▶ What you will do: Among the entries beneath this sentence, how many lines include the word "computer"? Only the number is wanted.

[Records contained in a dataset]
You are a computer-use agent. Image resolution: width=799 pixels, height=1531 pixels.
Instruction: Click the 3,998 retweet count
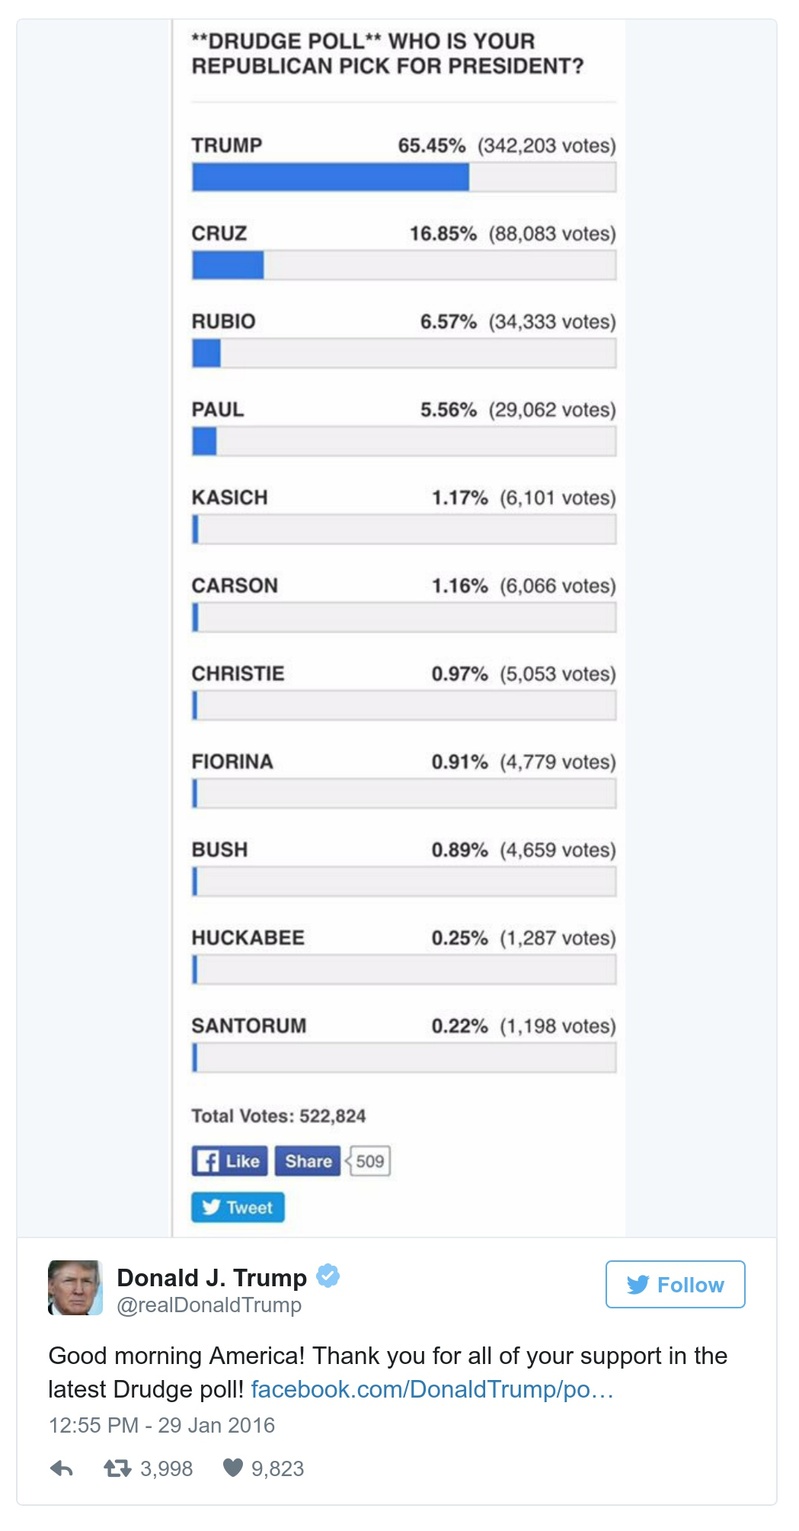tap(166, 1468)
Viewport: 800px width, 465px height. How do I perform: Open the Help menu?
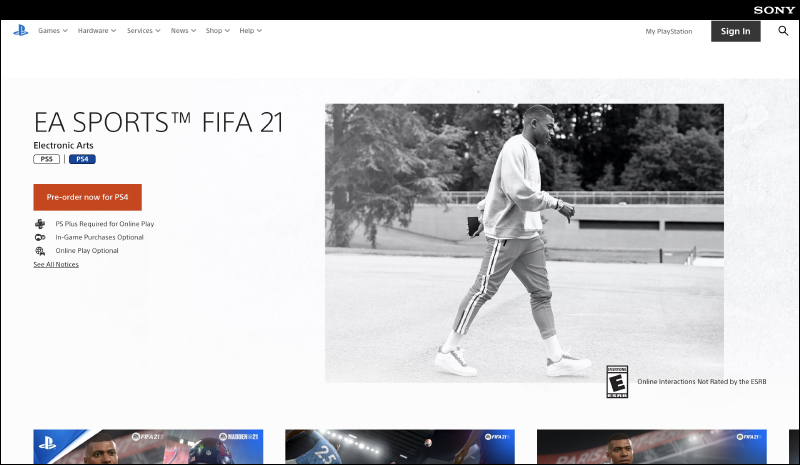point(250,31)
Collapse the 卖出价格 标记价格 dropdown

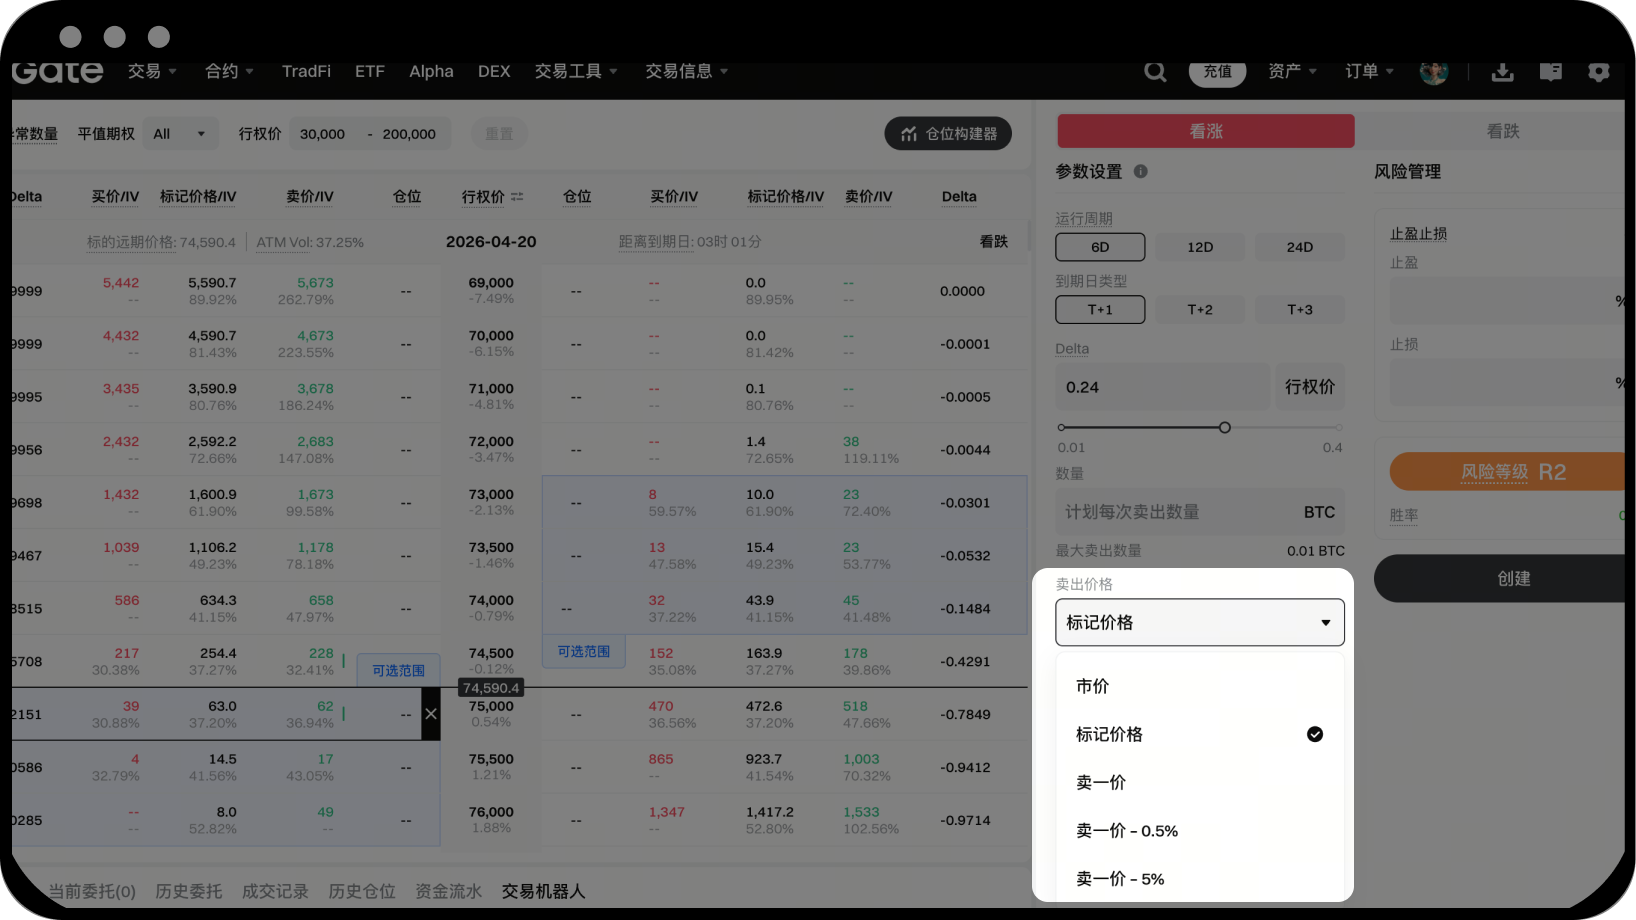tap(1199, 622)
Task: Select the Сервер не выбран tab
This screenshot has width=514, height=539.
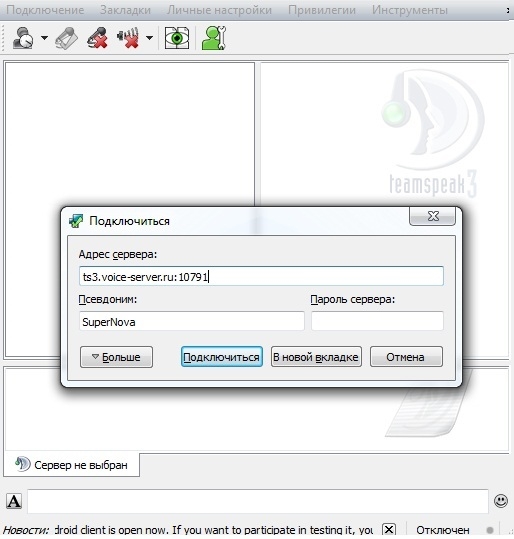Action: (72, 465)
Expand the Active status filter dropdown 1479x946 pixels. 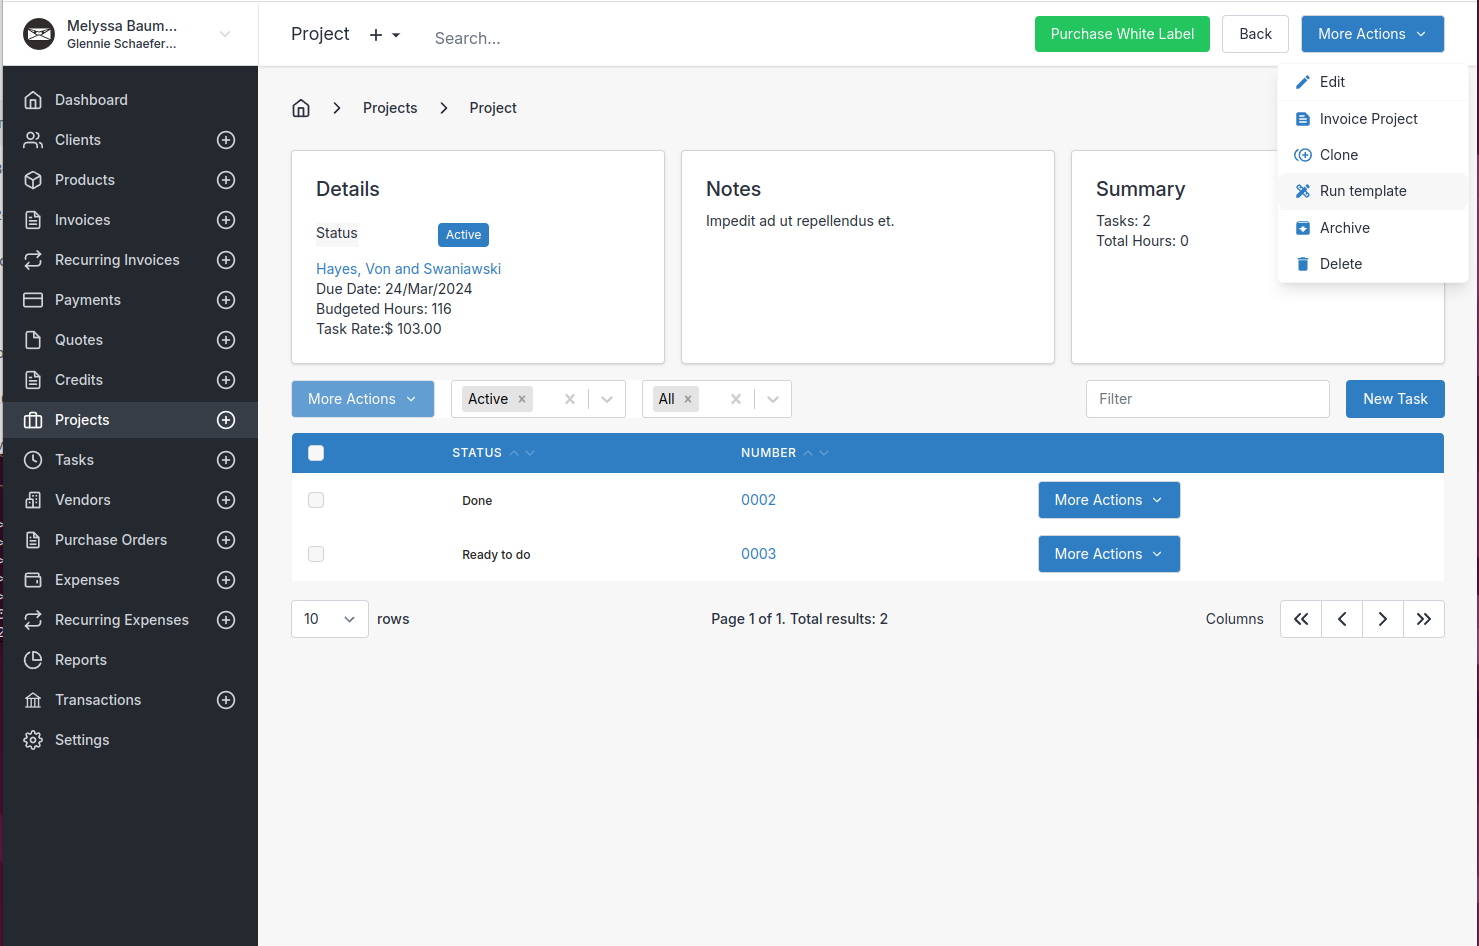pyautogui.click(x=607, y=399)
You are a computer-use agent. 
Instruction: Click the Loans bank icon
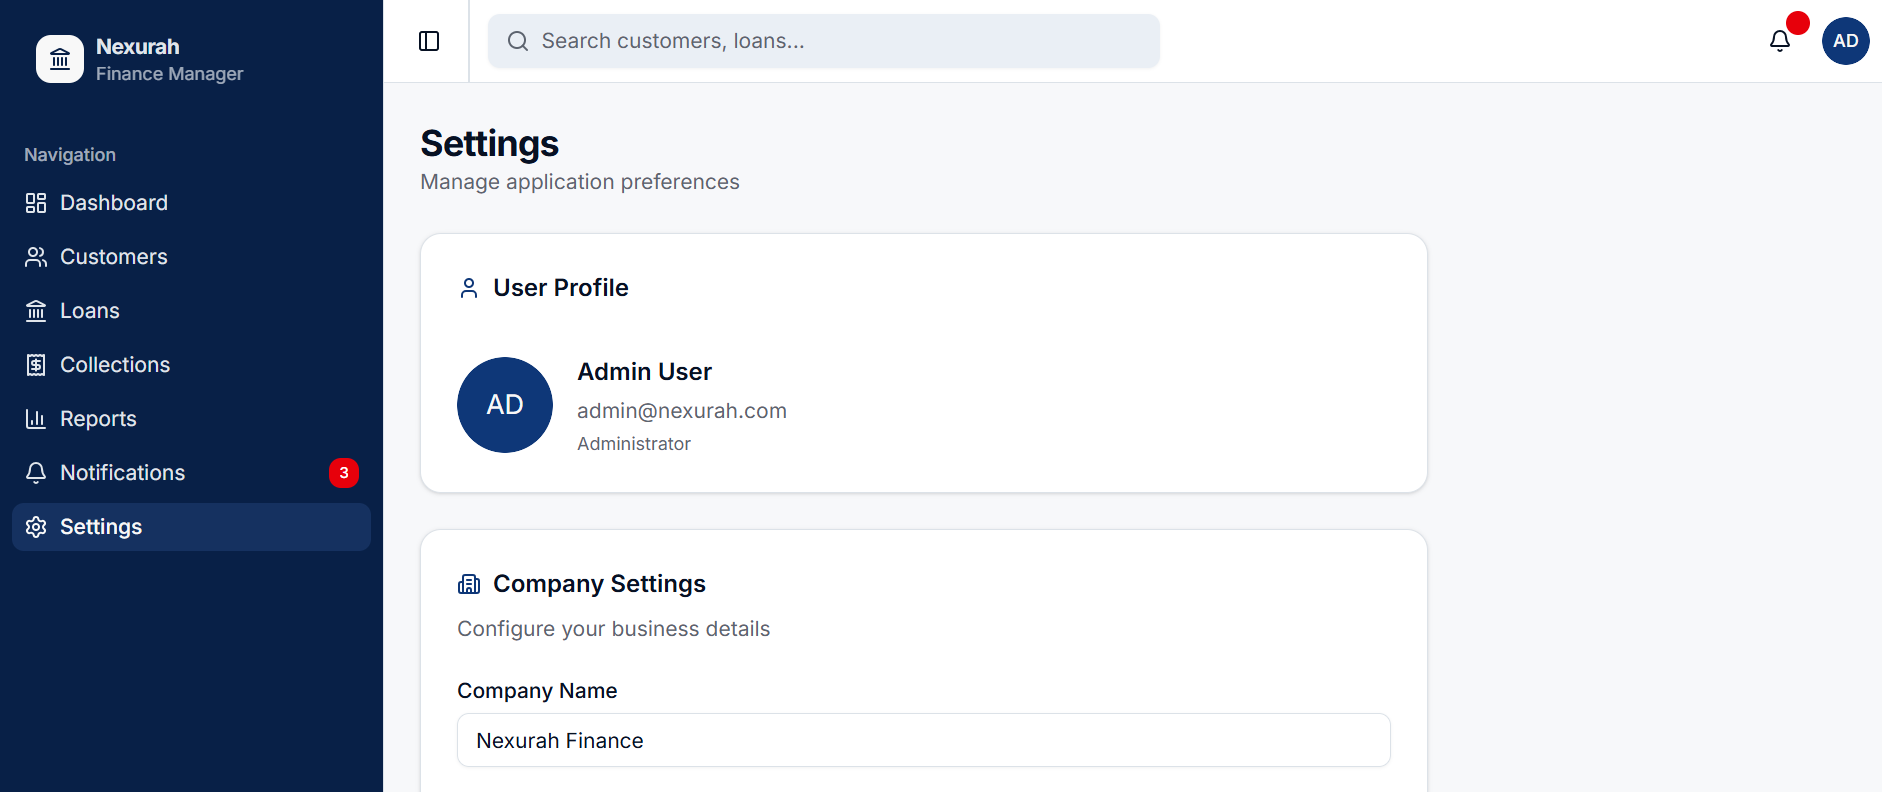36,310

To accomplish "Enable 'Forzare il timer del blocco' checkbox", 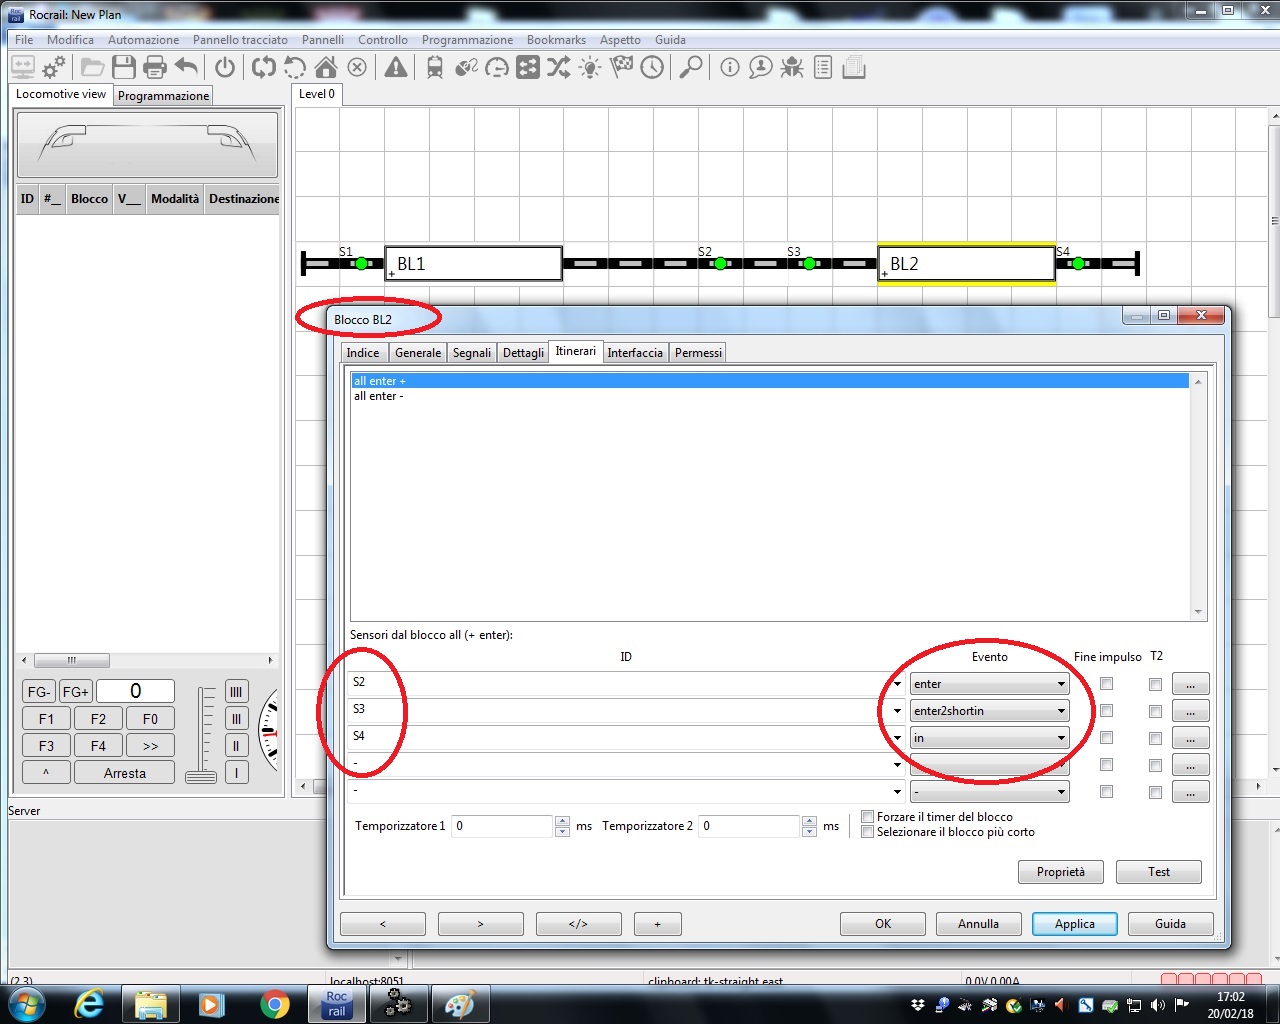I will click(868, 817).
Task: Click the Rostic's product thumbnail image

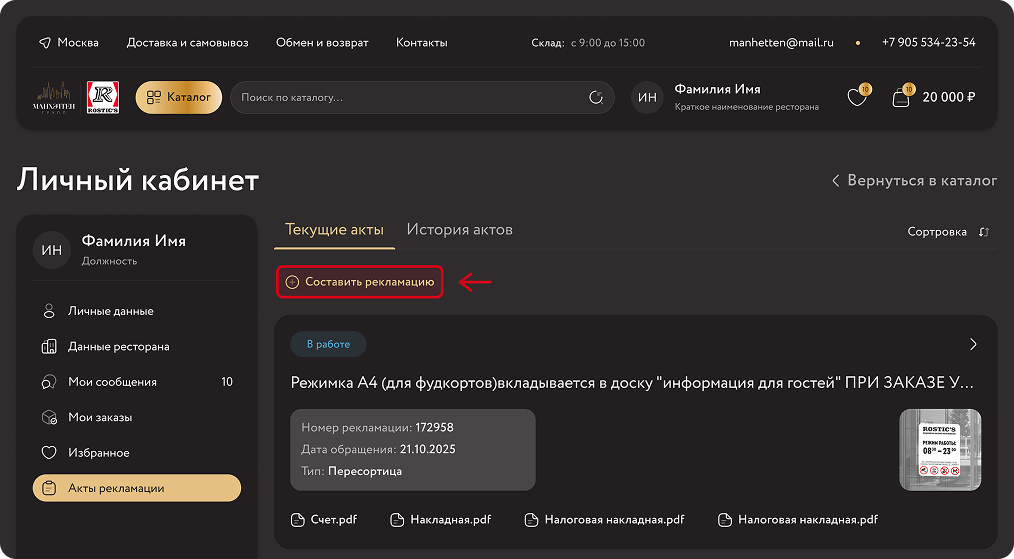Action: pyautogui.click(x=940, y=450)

▶ Answer below: 2